A figura do malandro no samba (olha que falo de malandro, gente bamba de verdade) é também muito parecida com a do bluesman: terno, gravata, chapéu, cabelo com gumex (tipo de ‘gel’ para cabelo), sapato bicolor brilhante, sorriso faceiro, dosagem alcoólica nem sempre bem controlada, fidelidade à vida boêmia, mas nem sempre a monogamia , gírias e vida dedicada à música que, apesar de suas particularidades, guardam muitas semelhanças em alguns temas:

  • Vida boêmia:

“My feet is sore /I can’t hardly wear my shoes / out last night, wild women /and it give me the big nigth blues” (Big Night Blues, Blind Lemon Jefferson)

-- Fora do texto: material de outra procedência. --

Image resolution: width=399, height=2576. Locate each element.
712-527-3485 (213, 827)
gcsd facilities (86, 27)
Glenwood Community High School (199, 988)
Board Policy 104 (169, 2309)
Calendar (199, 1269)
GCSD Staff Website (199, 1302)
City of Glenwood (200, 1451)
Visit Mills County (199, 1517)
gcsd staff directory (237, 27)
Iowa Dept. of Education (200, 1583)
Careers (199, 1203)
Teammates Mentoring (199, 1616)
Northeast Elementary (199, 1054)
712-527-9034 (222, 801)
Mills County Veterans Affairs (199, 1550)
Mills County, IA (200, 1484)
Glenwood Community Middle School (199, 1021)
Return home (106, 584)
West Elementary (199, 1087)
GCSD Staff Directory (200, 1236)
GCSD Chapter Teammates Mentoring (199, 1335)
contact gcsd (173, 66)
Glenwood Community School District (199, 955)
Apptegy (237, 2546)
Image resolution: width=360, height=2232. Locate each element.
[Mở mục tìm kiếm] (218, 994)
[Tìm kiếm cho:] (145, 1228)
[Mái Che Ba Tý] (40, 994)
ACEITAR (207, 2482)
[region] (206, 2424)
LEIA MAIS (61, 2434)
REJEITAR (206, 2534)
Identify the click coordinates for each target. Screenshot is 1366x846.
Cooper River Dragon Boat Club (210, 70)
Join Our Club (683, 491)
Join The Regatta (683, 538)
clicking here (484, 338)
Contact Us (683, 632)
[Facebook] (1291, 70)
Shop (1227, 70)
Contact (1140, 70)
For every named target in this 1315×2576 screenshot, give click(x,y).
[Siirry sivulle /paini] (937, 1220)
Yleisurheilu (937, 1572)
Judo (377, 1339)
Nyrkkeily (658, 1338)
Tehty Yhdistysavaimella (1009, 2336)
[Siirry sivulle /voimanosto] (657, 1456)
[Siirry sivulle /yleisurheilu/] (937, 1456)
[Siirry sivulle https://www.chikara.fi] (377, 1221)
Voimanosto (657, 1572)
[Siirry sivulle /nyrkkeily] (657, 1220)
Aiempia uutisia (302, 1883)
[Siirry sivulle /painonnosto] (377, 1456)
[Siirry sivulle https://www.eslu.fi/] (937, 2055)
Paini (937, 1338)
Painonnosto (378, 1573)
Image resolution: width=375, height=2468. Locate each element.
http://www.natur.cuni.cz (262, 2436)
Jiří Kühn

“No dia em que apareci no mundo / juntou uma porção de vagabundo da orgia / de noite teve samba e batucada / que acabou na madrugada...” (Na batucada da vida , Ary Barrosso)

  • Mulheres:

“Now we played on the sofá / Now we played beside beside the wall / my needles have got rustly, baby / they Will not play at all” (Gramophone Blues, Robert Johnson – o gramofone como uma metáfora)

“Já tive mulheres de todas as cores / De várias idades de muitos amores / Com umas até certo tempo fiquei / Pra outras apenas um pouco me dei...” (Mulheres, Martinho da Vila)

  • Tristeza:

“When the train /rolled upthe station I looked her in the eye / well I was lonesome / and I could not help but cry / all my Love in vain...” (Love in vain, Robert Johnson)

“A luz negra de um destino cruel / Ilumina o teatro sem cor / onde estou desempenhando / o papel de palhaço do amor” (Luz negra, Nelson Cavaquinho)


Alguns vídeos de tristeza do Blues e do Samba:


Dark Was The Night, Cold Was the Ground

(incluida na sonda Voyager que foi ao espaço em 77)

Cazuza cantando Cartola


3 Comentario para Improváveis Conexões – Samba e Blues

31 de julho de 2009 às 09:00

Cara, muito bom esse artigo Carlos (ou Caio), muito "científico"! Com certeza, você foi muito feliz na comparação. De uns tempos pra cá também tenho pensado em algo nesse sentido, principalmente depois de ter me deparado com alguns documentos do século XIX (no meu exercício de historiador), encontrados no Arquivo Público de MT, em que constam um certo desconforto das autoridades da época, com as "batucadas" dos negros, escravos na época. Estas, na minha opinião, podem tanto ter sido formas de amenizar o "cativeiro", como também de auto-afirmação, individual, cultural ou mesmo de um grupo.

no mais, parabéns mais uma vez por socializar teu conhecimento conosco!

31 de julho de 2009 às 09:45

Excelente artigo mesmo!!!!

1 de agosto de 2009 às 13:36

Tirando o Cazuza, que é paia pacaraio, o artigo ficou lindo e maravilhoso!!!!! PRABÉNS, meu povo !!!